> **Text segment**:

Subject: Re: : Step Function
Summary: Bias and Basis

>Re: message from danforth@hydra.riacs.edu.UUCP (Douglas G. Danforth), 768
>Tony Russo writes:
>
>>I can't tell you; this appears to be getting very deep. On the surface,
>>it seems that biases are  !necessary! for learning anything at all.
>>If so, then the biases are probably hard-wired and not learned, since
>>they would have to be learned in terms of other biases, etc.
>
>>Does this make sense to anyone else, or have I gone off the deep end?
>
>     bias can also be looked upon as a "basis".  By choosing a biased view of
>     the world one does at least have a place to stand.  If an organism has
>     a  collection of biased views then there is a possibility that the collection
>     can "span" a space and act as a basis for representing any other biased
>     view in that space.

I read a book on improving memory recall recently - it noted that we use
our existing knowledge, i.e the current state of a neural network, to
'cross-reference' and memorise a new pattern.  the more cross-referencing
we do, the less likely we are to forget something.
	if we don't know ANYTHING, then we have nothing to judge what we are
presented with, and cannot learn anything new.  on the nn level, if we have
no neural links at present, then we cannot have any new neurons firing!!!
so yes, a "basis" - some sort of (biased) neural links are vital!  i'll
never knock someone for having biased views of the world, again!  after all,
it only appears to be human...


comments welcomed...

> **Material shown**:
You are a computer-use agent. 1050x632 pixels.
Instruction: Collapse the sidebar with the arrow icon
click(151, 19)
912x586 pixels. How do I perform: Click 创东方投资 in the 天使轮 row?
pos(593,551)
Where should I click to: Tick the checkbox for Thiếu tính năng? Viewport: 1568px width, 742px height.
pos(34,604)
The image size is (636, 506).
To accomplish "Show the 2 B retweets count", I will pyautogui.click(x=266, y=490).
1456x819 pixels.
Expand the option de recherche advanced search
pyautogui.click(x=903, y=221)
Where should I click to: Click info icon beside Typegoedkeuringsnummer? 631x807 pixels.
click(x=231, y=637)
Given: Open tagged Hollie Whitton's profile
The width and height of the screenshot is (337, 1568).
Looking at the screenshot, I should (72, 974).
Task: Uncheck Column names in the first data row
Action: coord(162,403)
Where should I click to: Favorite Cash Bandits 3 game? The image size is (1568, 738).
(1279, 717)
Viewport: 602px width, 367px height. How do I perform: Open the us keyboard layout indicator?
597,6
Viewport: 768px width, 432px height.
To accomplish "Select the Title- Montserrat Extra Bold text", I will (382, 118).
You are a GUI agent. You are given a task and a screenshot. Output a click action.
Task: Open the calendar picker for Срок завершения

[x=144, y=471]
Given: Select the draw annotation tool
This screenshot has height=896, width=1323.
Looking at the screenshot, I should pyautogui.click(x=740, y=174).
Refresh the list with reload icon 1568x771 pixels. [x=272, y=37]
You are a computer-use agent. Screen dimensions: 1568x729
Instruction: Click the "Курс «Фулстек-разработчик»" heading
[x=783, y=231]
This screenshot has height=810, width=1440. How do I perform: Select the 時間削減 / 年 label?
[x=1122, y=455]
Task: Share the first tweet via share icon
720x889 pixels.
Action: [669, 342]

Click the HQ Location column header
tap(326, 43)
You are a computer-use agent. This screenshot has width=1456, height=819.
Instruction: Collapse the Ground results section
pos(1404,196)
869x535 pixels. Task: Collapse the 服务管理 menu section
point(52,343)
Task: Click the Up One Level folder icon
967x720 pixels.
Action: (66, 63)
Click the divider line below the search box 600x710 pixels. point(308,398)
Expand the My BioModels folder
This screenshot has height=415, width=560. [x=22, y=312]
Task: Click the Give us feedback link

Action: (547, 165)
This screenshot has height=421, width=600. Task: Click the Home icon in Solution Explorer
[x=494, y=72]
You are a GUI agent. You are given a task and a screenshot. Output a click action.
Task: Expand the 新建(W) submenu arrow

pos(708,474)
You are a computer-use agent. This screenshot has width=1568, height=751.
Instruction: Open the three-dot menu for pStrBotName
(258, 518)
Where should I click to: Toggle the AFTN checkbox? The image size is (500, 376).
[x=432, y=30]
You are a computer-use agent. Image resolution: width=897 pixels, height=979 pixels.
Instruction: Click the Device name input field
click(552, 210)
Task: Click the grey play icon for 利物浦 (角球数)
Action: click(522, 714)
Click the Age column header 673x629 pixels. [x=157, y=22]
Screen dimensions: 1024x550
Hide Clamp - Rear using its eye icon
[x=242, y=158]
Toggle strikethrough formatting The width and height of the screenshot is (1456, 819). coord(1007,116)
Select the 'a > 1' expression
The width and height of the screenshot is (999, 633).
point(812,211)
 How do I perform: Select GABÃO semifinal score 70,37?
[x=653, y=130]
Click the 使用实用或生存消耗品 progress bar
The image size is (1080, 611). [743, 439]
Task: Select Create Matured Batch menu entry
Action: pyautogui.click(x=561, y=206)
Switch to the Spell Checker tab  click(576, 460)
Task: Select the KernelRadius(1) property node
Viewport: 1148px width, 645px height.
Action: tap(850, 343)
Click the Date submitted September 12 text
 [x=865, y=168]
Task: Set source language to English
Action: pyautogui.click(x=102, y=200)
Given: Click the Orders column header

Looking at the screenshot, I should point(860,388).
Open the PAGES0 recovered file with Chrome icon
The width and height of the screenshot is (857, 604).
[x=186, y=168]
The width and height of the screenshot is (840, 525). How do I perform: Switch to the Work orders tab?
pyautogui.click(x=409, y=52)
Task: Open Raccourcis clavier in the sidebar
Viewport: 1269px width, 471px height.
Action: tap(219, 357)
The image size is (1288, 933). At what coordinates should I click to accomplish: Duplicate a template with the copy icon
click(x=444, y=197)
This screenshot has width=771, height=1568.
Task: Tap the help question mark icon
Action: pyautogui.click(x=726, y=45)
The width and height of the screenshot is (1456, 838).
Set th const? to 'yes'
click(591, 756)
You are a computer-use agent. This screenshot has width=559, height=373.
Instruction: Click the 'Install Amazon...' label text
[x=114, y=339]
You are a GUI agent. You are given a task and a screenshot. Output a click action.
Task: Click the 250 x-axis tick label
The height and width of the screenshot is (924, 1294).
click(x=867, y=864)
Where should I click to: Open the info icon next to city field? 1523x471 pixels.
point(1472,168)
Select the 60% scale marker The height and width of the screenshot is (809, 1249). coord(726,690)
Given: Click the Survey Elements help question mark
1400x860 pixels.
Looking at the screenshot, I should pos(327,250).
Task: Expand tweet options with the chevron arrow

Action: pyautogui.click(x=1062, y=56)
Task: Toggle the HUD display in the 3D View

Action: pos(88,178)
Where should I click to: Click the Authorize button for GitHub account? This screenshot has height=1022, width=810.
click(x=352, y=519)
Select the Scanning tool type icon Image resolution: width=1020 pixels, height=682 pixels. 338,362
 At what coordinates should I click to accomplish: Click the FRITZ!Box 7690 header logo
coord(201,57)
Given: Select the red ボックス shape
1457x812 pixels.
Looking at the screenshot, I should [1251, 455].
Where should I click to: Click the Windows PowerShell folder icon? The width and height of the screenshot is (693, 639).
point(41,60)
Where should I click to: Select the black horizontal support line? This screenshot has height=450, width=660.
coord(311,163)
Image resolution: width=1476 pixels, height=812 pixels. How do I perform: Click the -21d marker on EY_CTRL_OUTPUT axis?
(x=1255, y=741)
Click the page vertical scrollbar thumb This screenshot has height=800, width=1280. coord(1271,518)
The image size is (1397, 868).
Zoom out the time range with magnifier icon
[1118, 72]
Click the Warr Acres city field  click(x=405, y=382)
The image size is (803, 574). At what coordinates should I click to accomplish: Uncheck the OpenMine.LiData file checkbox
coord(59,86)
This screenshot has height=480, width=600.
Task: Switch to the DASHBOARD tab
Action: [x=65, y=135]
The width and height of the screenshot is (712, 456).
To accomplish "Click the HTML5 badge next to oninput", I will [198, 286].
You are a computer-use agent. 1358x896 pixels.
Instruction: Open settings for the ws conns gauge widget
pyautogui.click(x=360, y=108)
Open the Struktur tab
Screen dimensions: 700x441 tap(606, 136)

> **What to produce**: In the post about bias, shorten the paragraph that begins "I read a book on improving memory recall recently" to a single sentence that keeps its main facts.

> **In response**: A recently read book on improving memory recall noted that we memorize a new pattern by cross-referencing it with existing knowledge, meaning the current state of a neural network, and that the more cross-referencing we do, the less likely we are to forget.